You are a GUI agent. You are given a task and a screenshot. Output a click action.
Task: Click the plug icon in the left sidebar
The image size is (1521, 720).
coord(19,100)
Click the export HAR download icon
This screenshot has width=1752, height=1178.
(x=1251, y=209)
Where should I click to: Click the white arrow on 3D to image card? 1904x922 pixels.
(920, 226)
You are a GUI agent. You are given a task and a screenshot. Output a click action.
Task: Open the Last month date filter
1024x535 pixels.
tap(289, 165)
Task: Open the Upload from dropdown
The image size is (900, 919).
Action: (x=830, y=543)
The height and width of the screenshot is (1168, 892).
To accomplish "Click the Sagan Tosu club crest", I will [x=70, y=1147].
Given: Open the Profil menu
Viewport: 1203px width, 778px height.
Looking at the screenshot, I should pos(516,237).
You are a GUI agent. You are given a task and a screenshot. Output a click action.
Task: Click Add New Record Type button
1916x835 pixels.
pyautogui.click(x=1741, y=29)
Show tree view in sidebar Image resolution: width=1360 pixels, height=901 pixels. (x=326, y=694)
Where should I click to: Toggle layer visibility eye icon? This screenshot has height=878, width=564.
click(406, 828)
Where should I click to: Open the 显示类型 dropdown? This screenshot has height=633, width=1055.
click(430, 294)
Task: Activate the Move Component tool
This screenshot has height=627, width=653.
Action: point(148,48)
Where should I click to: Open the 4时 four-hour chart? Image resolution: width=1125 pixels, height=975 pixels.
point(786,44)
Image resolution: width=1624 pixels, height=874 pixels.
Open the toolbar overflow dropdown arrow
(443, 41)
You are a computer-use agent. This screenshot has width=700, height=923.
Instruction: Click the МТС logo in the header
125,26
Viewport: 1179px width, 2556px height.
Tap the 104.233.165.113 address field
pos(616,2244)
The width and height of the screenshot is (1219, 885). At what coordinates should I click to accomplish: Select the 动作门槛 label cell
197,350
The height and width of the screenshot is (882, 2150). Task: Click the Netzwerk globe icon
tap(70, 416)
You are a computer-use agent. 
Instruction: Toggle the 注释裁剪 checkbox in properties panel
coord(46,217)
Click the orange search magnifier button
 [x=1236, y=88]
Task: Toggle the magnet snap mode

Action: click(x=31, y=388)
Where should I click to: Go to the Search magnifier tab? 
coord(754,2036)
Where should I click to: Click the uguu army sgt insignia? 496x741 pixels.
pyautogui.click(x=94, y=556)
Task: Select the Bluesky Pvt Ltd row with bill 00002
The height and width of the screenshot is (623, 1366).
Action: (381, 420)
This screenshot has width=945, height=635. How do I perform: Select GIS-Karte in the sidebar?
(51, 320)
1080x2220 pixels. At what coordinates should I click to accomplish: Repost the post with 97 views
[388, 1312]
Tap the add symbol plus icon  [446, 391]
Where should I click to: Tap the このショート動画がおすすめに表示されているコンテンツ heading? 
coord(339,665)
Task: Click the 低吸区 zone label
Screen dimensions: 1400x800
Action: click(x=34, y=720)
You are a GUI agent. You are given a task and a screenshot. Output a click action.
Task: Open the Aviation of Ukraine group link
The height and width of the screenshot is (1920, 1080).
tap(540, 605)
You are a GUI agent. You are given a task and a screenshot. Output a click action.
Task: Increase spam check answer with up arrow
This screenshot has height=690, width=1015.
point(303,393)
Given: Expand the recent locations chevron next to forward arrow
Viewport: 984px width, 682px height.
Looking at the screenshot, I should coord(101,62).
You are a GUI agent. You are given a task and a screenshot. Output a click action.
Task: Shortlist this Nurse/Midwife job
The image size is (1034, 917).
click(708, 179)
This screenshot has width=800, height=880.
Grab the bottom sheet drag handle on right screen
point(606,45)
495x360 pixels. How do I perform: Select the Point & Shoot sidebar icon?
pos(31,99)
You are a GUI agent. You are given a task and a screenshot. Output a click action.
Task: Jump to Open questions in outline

# Your assignment
Match on "computer": copy every line in the records that has it.

# Result below
You are a computer-use agent. This screenshot has width=700, height=923.
You are a computer-use agent. 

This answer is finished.